In a previous post I committed to doing blog posts on failed conditions. One reason behind this was to be part of the solution to the hidden data problem that exists in psychology, and by extension, cognitive science. But not all hidden data are failures to find a relationship, some hidden data come from studies that have never been written up, and may never be due to time constraints. (That is a whole other problem and one I’m not going to tackle here.) In an effort to get some of those data out too, I’ve decided to post papers that for one reason or another are unlikely to ever be published.

This is the first such post. It’s a paper that resulted in part from an undergraduate honors thesis by Jessica Morrison at UC Berkeley.
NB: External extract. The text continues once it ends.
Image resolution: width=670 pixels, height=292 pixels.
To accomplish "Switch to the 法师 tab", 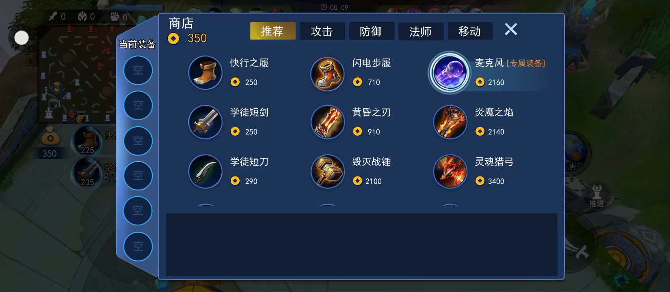I will [421, 31].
The paper was written up in late 2008 early 2009. It was submitted somewhere (I can’t remember where). It was rejected, but we got comments that could have been useful for reworking the paper a bit before sending it off somewhere else. Jessica left academia, and despite plans to send the paper elsewhere, it was not my highest priority. So the paper languished and now the citations are out of date. I have faced the fact that I will always have other things on my plate that are higher priority than this paper. But I think it’s a neat little project, and someone out there might find it interesting or useful. So here it is. I haven’t done anything to the manuscript other than add a statement about copyright, and put the tables and figures into the text. So it’s not the prettiest document, but it is now available, which is something it wasn’t when it was just sitting on my hard drive. And hey, it’s also open access! Just click on the highlighted names after the title to get a copy of the paper.

Title: Phonological form influences memory for form-meaning mappings in adult second-language learners. Morrison & Hudson Kam (2009)

Abstract: This study asks whether phonological form affects adult second language learners’ ability to learn the meanings of novel words. Specifically, we ask whether hard-to-pronounce words, defined as having phones/phone combinations not present in the learner’s native language, are more difficult to learn meanings for, and further, if learnability differences are due to interference from production problems or more general representational difficulties. We exposed participants to easy- and hard-to pronounce novel word-novel object pairings and tested their memory for the pairings. Participants who had either repeated words aloud, performed subvocal repetition, or heard another learner’s attempts to repeat the words during exposure performed worse on hard-to-pronounce words when tested immediately after exposure. When tested the following day, all participants, regardless of exposure condition, showed the effect. In a follow-up experiment, participants who engaged in an articulatory suppression task during learning did not have more difficulty with hard-to-pronounce words, suggesting that differences cannot simply be due to interference. Rather, we suggest that more difficult phonological forms lead to weaker representations which are then more difficult to link up with meanings in memory.